WHAT YOU HAVE TO DO —
What is needed is an exact copy of the lines from the one containing "You are a GUI" through the last line of the records, with no pictures.
== Segment start ==
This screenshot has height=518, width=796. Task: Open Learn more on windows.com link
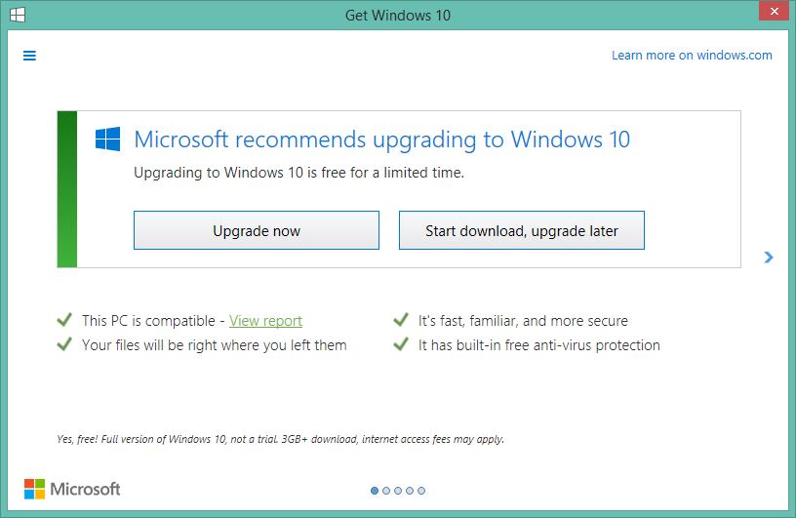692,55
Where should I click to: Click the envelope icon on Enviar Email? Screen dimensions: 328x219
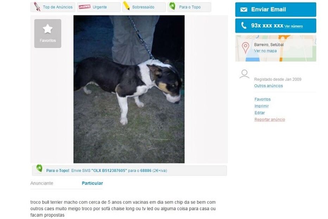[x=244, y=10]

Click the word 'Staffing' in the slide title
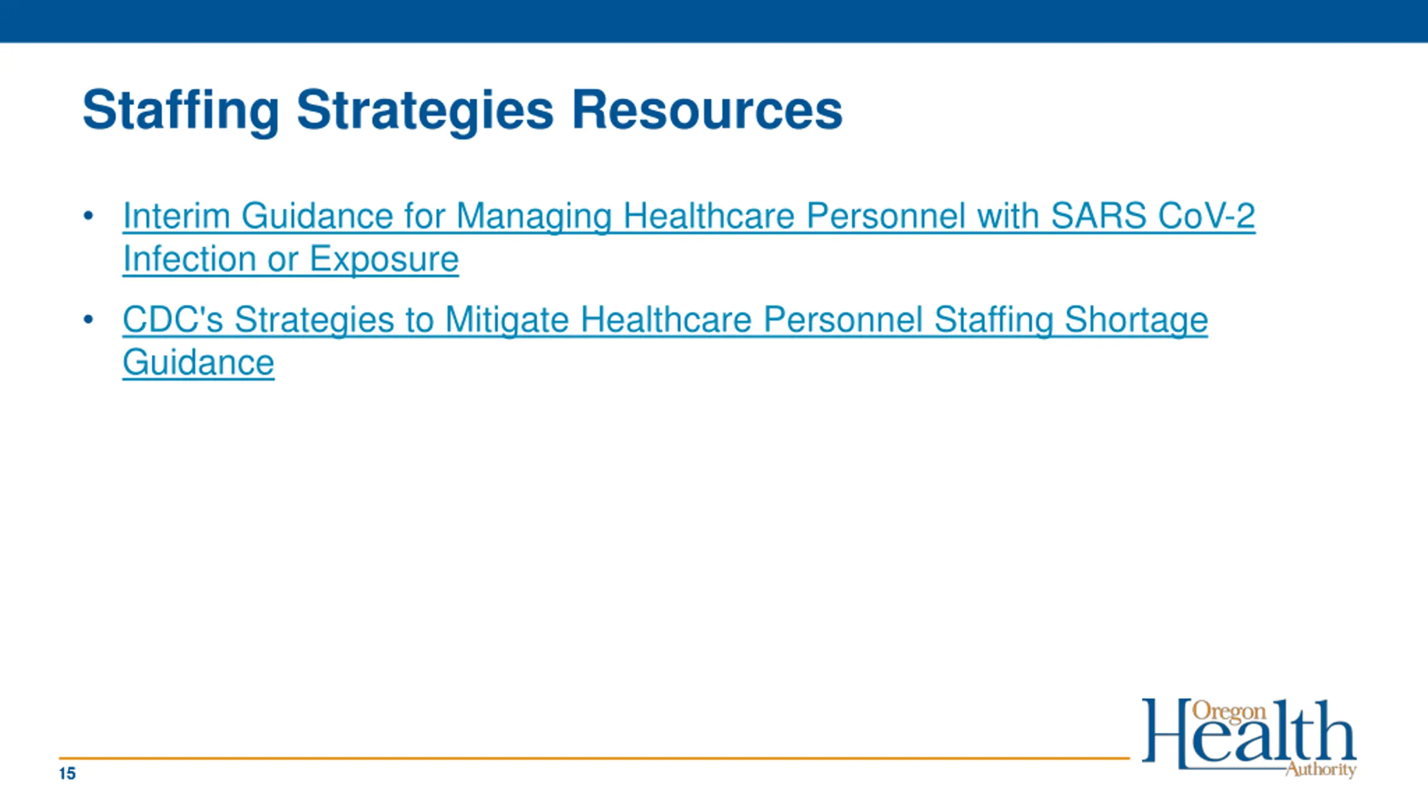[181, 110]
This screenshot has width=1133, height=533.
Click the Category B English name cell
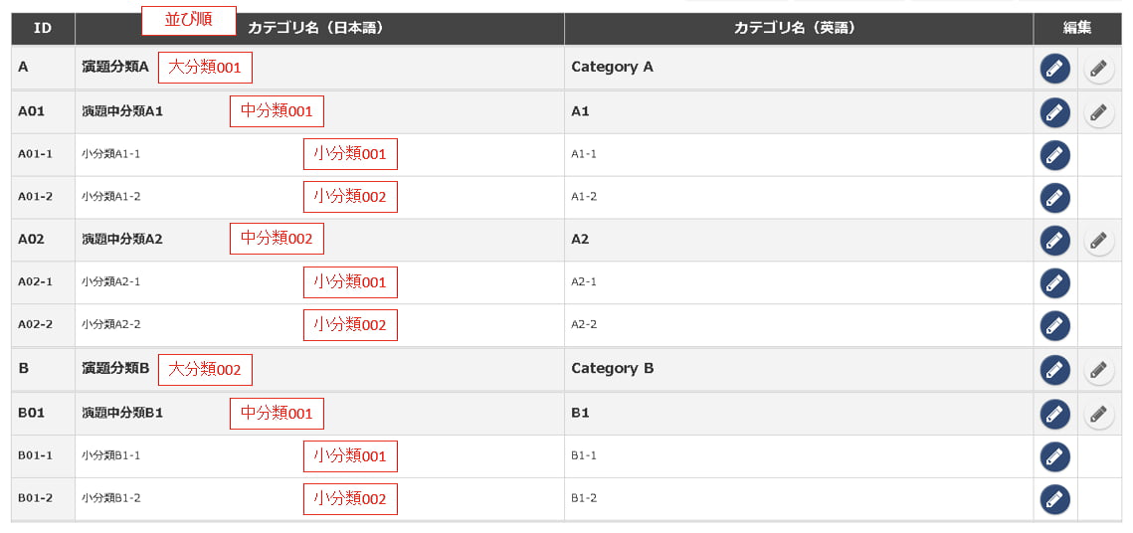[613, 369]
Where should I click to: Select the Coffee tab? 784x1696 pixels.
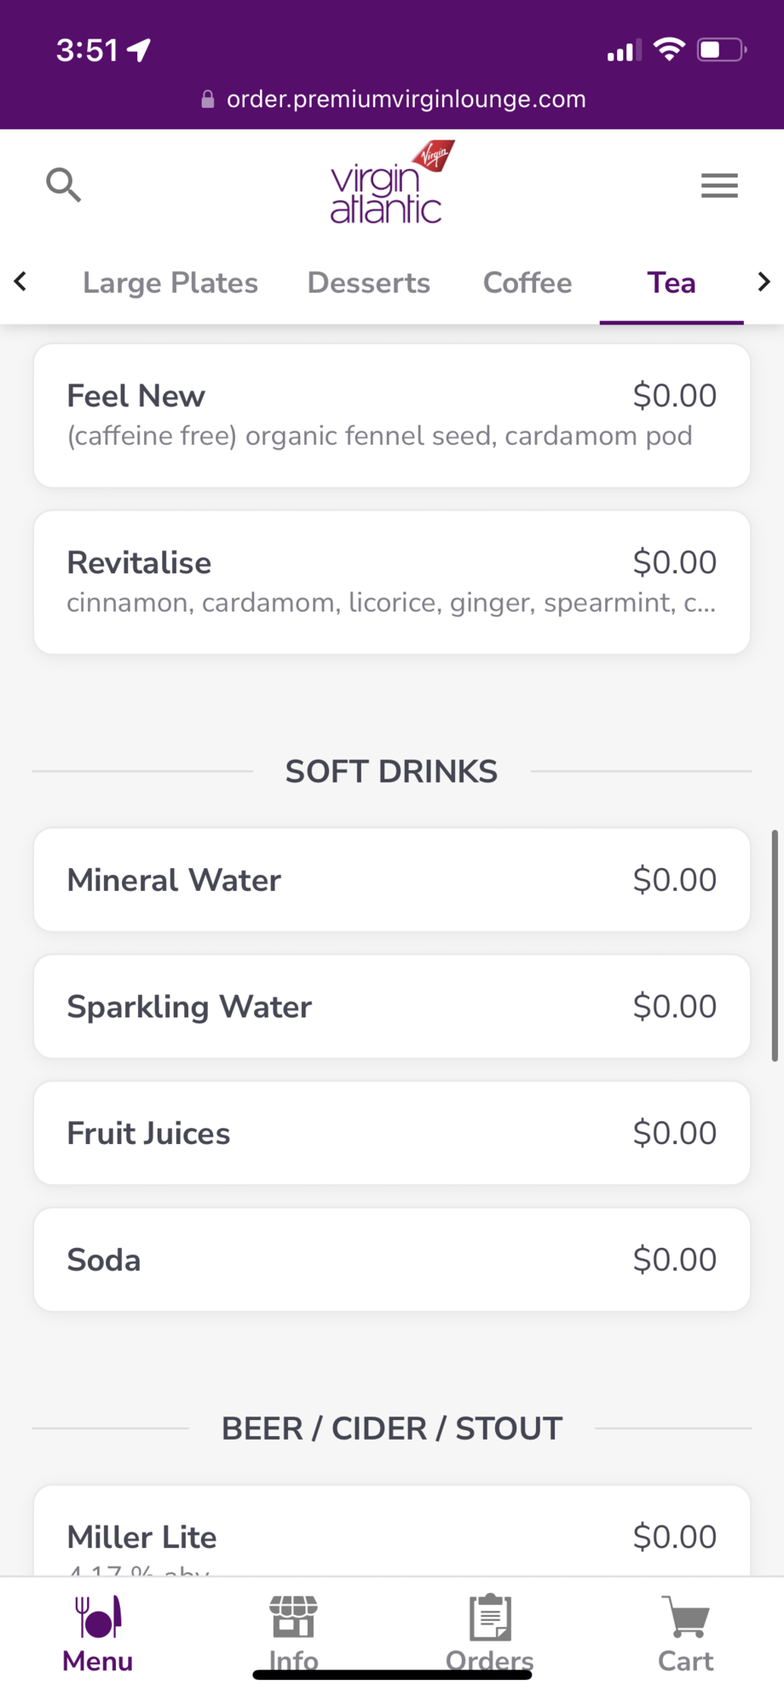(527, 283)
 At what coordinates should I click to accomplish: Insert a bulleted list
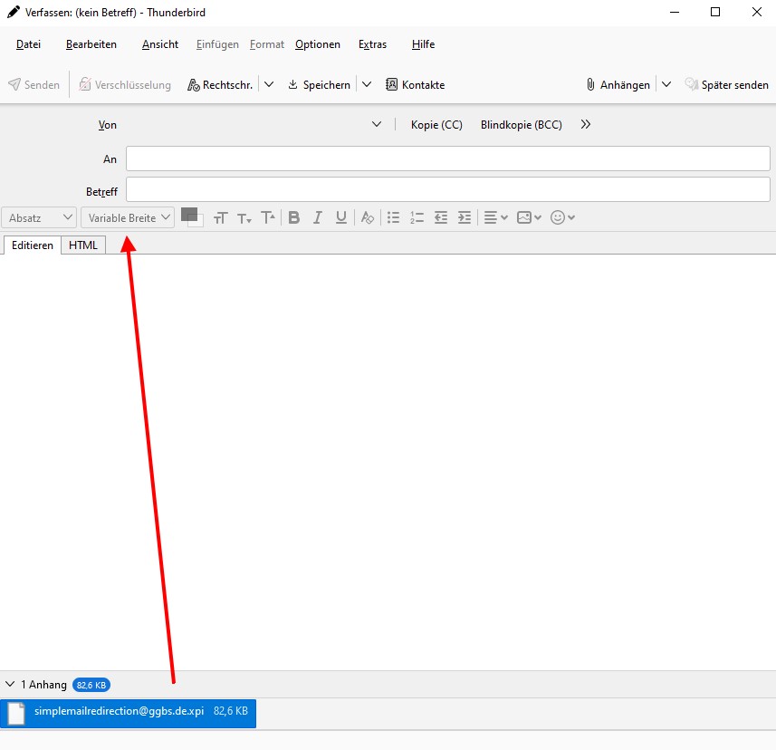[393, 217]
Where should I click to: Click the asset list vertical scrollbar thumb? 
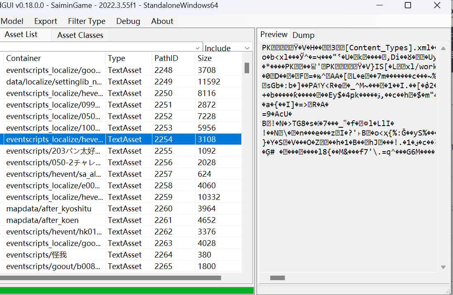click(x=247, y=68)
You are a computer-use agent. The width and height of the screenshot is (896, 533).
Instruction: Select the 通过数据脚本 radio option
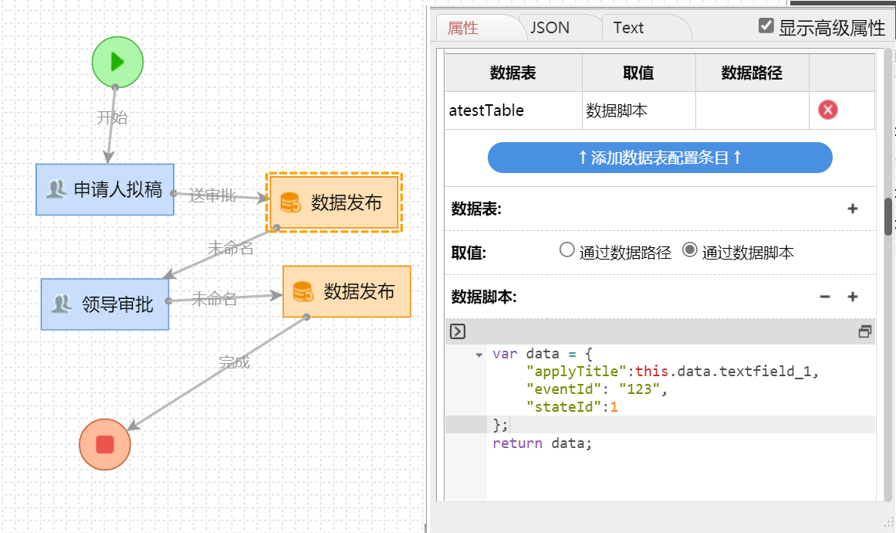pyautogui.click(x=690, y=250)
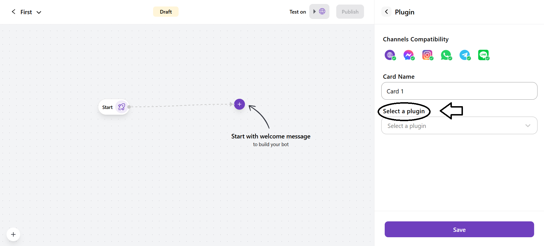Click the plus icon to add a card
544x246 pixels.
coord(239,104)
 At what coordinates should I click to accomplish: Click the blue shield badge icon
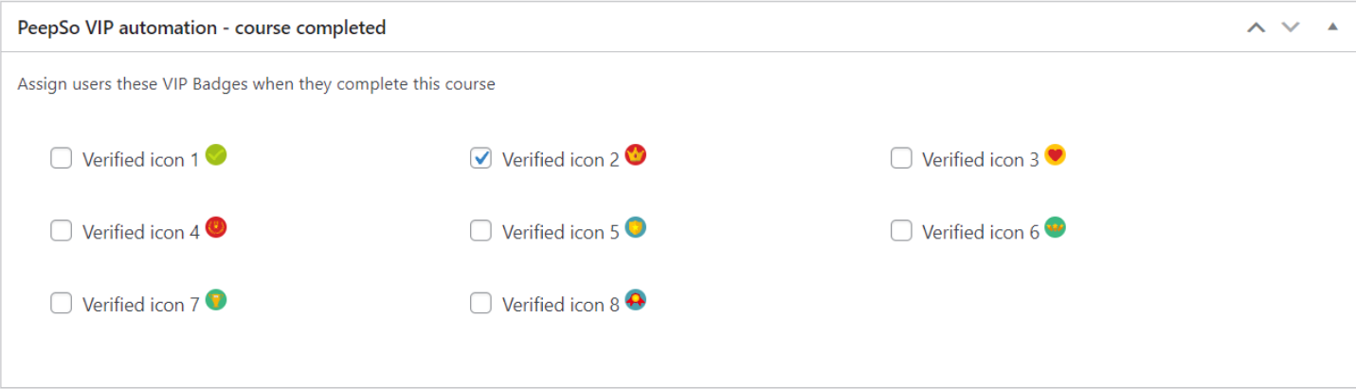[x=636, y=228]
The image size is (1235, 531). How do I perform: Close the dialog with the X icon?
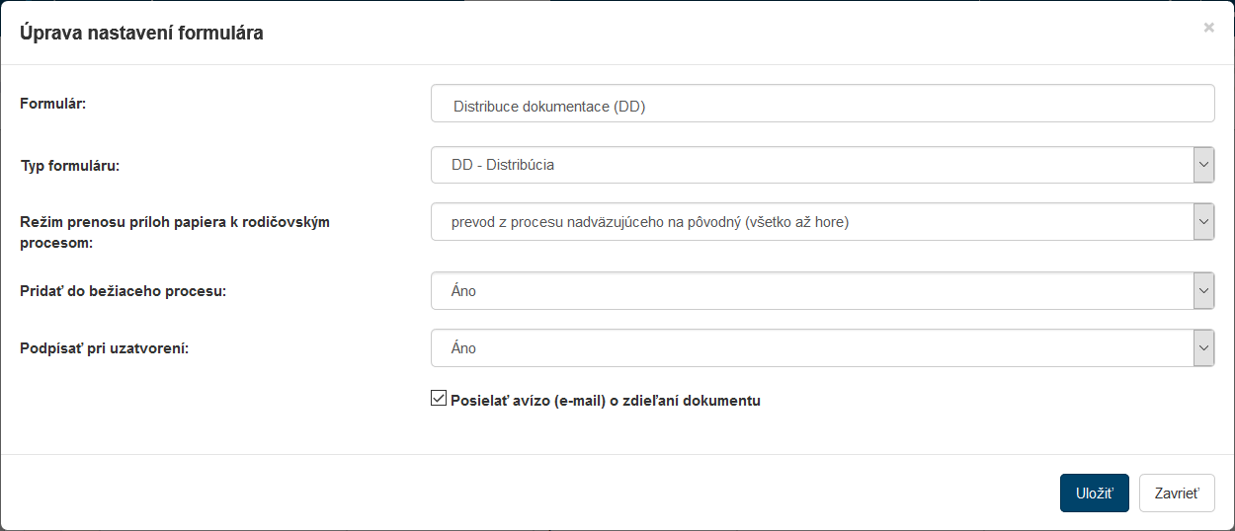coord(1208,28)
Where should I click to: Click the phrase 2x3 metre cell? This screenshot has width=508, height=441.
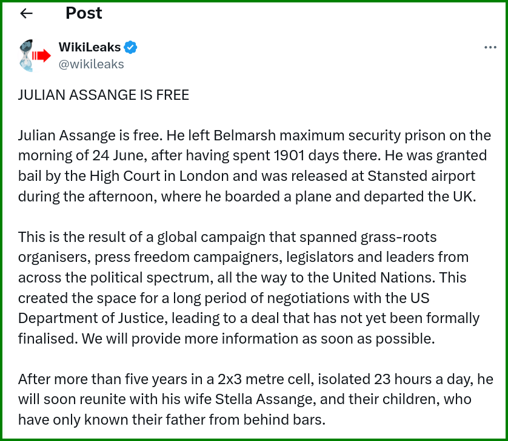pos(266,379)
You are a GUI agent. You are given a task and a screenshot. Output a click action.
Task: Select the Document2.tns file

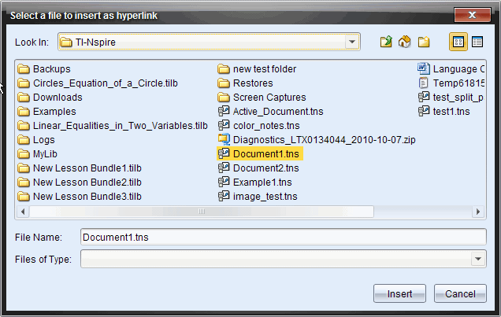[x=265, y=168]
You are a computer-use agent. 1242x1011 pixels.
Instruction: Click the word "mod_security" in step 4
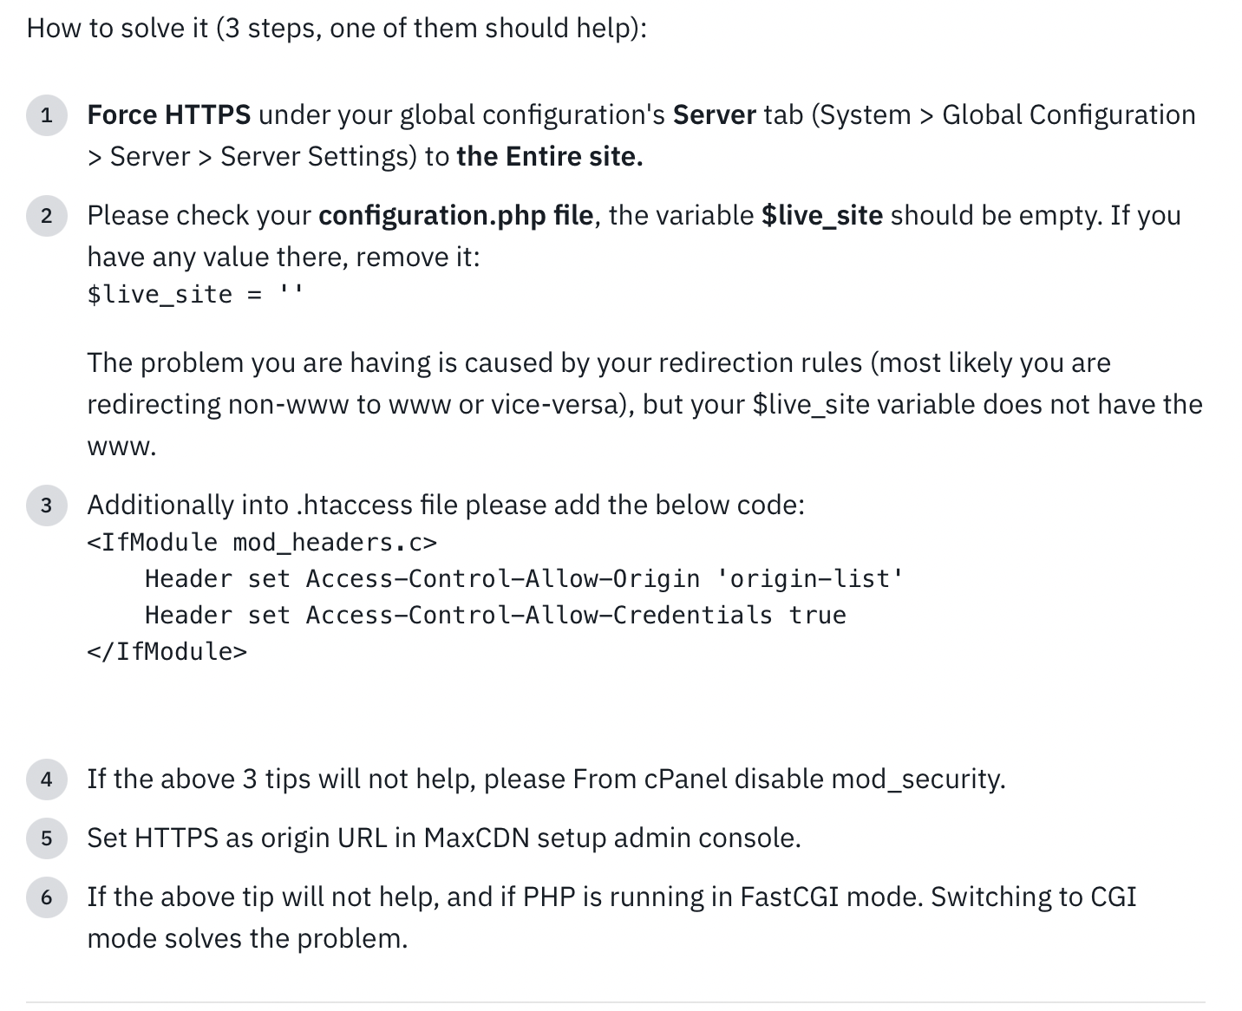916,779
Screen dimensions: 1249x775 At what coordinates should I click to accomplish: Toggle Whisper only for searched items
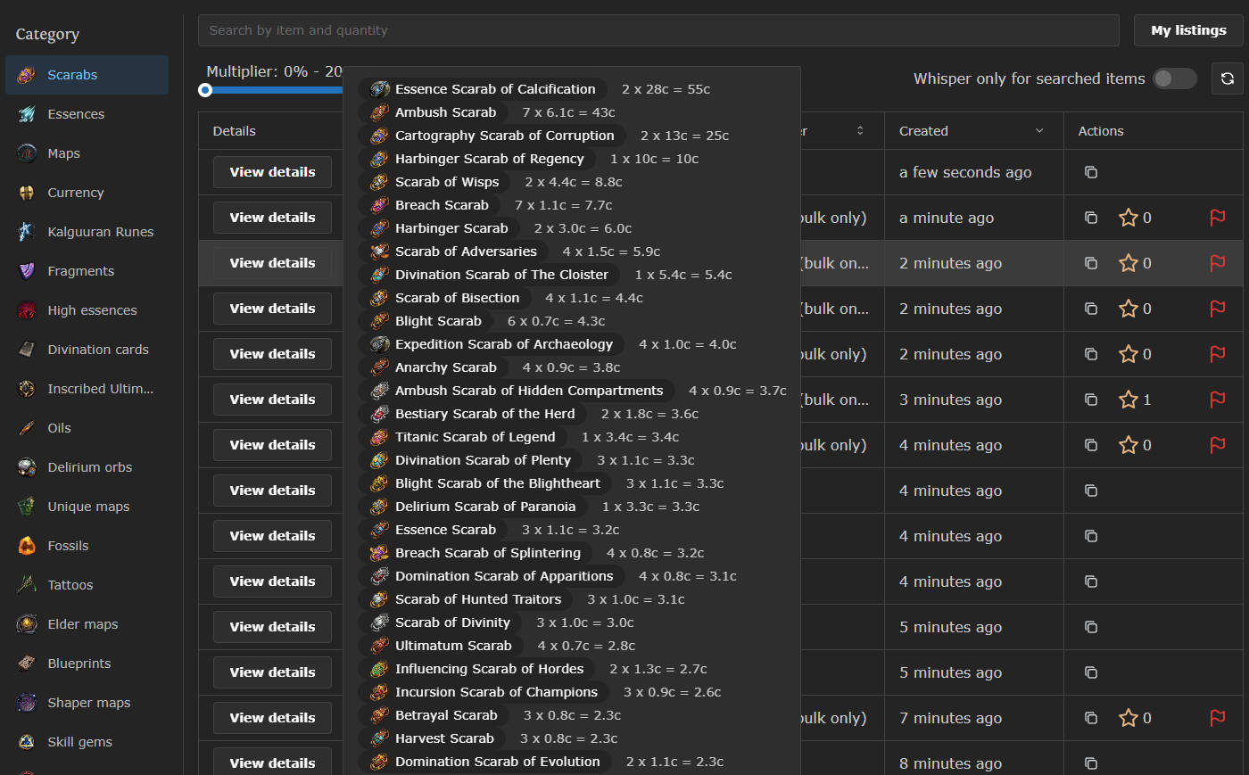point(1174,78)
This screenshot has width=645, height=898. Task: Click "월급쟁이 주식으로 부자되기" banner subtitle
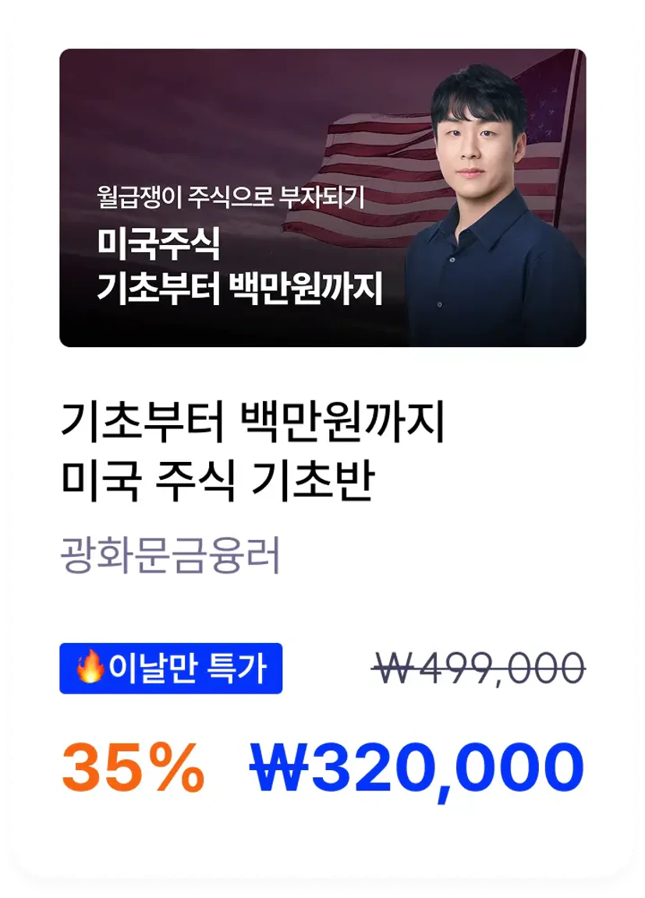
== Segment end ==
RESPONSE BOX —
You are a GUI agent. You are given a task and a screenshot. Output a click action.
Task: Select the Document2.tns file

[x=265, y=168]
You are a computer-use agent. 1242x1011 pixels.
Instruction: Click the word "mod_security" in step 4
916,779
Screen dimensions: 1249x775 At what coordinates should I click to accomplish: Toggle Whisper only for searched items
point(1174,78)
This screenshot has width=645, height=898. Task: Click "월급쟁이 주식으로 부자되기" banner subtitle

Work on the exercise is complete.